RESEARCH
Terrestrial ecosystem dynamics modeling
The threat of climate change to tropical rainforests becomes a hot topic in recent years. The major threat comes from drought. Recently it is pointed out that droughts consistently had a more detrimental impacts on larger trees in forests worldwide. In order to assess the risk of size-dependent mortality of trees in a tropical rainforest, the “way of life” of each tree should be described and taken into account individually, which is the motivation that Dr. Kumagai and I are developing a new terrestrial ecosystem dynamics model (based on the SEIB-DGVM developed by Dr. Sato).

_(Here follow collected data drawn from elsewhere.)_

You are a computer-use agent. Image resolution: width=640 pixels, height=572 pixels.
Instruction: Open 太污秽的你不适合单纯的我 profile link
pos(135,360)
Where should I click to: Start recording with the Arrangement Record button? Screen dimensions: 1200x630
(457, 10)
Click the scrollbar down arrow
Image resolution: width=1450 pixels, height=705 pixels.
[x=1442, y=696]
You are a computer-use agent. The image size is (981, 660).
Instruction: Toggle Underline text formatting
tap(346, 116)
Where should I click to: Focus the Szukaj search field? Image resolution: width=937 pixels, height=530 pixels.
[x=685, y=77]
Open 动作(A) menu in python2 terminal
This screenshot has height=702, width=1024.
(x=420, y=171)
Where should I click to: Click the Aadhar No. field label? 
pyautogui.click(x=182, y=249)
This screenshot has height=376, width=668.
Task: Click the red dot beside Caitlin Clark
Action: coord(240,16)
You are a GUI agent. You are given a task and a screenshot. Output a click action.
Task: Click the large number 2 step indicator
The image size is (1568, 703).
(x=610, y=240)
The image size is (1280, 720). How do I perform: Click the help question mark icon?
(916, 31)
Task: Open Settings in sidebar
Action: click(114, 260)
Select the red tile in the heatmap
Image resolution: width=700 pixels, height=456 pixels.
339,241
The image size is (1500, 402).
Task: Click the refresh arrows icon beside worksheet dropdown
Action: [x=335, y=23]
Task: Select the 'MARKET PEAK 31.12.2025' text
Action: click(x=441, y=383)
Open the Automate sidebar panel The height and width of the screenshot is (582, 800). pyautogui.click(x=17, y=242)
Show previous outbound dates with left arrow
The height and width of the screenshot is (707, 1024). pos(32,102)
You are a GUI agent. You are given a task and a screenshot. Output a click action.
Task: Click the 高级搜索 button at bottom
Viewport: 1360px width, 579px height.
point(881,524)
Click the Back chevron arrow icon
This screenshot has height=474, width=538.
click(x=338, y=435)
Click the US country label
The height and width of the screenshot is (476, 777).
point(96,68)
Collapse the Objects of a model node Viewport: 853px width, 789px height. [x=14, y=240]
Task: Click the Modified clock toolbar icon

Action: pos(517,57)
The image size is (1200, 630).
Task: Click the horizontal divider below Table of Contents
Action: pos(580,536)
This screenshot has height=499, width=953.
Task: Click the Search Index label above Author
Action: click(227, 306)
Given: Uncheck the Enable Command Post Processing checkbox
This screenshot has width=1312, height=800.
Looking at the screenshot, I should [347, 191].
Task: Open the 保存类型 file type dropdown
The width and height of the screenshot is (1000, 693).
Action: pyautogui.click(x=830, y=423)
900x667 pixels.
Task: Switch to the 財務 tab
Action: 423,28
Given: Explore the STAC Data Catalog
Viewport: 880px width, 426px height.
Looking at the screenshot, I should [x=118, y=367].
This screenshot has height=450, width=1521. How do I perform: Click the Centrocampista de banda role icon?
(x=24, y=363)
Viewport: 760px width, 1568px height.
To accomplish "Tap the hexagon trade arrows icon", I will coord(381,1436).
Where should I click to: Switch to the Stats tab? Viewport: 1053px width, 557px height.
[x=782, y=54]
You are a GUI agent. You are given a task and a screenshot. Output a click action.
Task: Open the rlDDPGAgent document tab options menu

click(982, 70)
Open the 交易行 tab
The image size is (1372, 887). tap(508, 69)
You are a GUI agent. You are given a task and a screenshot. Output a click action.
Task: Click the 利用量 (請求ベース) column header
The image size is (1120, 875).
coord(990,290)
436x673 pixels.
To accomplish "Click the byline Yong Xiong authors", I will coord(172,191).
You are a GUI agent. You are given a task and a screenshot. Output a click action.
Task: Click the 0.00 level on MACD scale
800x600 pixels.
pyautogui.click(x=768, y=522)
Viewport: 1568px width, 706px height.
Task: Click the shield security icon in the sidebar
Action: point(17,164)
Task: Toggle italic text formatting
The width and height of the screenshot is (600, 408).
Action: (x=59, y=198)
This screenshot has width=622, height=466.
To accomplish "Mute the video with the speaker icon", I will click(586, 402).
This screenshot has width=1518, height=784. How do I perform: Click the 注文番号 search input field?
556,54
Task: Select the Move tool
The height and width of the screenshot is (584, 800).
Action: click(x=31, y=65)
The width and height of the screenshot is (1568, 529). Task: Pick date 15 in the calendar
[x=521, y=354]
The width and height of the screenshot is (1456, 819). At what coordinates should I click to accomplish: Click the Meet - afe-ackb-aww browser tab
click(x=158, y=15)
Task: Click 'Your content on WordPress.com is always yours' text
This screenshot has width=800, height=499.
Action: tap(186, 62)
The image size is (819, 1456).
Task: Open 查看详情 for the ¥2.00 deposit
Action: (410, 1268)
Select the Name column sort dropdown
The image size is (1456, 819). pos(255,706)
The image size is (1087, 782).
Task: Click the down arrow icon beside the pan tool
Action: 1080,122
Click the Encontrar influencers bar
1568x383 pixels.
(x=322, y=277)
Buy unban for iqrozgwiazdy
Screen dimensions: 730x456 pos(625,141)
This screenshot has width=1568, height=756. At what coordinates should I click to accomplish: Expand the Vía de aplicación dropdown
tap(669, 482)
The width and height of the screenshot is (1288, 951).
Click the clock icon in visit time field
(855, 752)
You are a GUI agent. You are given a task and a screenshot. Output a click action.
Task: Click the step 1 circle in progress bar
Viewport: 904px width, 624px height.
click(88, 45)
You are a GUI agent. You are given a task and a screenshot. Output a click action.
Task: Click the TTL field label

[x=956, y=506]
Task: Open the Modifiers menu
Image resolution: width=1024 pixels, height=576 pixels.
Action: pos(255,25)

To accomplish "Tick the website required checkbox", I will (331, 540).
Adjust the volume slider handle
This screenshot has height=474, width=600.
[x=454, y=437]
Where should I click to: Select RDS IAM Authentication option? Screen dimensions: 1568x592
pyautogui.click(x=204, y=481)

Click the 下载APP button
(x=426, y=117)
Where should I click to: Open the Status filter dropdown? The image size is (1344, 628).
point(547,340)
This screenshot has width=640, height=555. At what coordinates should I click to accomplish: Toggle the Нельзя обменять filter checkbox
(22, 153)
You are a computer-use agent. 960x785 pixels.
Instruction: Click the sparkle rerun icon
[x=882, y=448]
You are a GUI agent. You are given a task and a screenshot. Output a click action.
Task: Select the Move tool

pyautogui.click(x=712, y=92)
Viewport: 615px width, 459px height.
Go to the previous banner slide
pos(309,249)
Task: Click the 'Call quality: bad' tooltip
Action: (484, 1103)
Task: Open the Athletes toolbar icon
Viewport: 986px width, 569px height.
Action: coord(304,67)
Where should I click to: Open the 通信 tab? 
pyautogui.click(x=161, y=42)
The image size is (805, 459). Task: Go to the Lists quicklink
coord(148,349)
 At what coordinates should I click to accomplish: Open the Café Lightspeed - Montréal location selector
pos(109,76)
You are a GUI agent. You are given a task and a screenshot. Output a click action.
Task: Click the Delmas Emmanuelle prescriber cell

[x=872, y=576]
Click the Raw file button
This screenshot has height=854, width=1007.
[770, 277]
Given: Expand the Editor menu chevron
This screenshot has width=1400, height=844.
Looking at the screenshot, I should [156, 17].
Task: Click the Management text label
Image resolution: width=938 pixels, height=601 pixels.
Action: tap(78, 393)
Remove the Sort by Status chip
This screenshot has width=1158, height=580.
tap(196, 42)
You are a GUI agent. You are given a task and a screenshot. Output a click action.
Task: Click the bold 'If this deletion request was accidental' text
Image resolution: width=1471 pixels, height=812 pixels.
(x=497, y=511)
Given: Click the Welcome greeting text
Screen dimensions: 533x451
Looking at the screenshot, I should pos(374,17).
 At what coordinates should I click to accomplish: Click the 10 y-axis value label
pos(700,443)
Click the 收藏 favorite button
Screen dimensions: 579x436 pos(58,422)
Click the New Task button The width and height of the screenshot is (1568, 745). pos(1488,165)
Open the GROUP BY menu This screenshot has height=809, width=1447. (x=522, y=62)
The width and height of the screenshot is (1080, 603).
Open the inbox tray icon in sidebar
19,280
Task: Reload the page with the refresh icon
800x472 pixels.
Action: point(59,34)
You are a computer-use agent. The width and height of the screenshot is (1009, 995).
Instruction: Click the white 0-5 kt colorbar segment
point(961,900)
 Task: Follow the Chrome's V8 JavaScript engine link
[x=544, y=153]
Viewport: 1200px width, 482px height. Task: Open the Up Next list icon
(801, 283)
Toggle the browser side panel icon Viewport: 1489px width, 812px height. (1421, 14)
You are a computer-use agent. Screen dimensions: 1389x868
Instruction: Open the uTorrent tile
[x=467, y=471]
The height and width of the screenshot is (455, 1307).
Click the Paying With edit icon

Soil moisture dynamics and ecohydrology
Root zone soil moisture is a key ecohydrological state variable, with its temporal variability and associated ”memory” or ”persistency” strongly tied to biogeochemical cycling, plant-water relations, and other ecohydrological processes at various scales. Temporal variability in soil moisture is basically controlled by rainfall and radiation (through evapotranpiration), and thus the future climate change can affect such dynamics significantly. I'm interested in the interrelationship between soil moisture dynamics and plant physiology, especially in the high latitude permafrost region under future climate change.
Eddy covariance flux measurements
Eddy covariance technique is a well-developed method for measuring heat, water, and CO2 fluxes between terrestrial ecosystem and the atmosphere. This method is based on the premise that the sonic anemometer and infrared gas analyzer measure the meteorological variables correctly. However, such instruments can have sensor-specific errors and/or characteristic traits. My challenges have focused on how these uncertainties in flux measurements can be reduced.
Vegetation-atmosphere interaction
Scalar exchange between vegetation and the atmosphere is driven by the turbulent wind field, and the wind flow characteristics are affected by the structure of vegetation canopy. Such characteristics are important for understanding both local micrometeorological phenomena and global biogeochemical cycling, and thus the flow dynamics within and above the vegetation canopy has been the core interest of my research.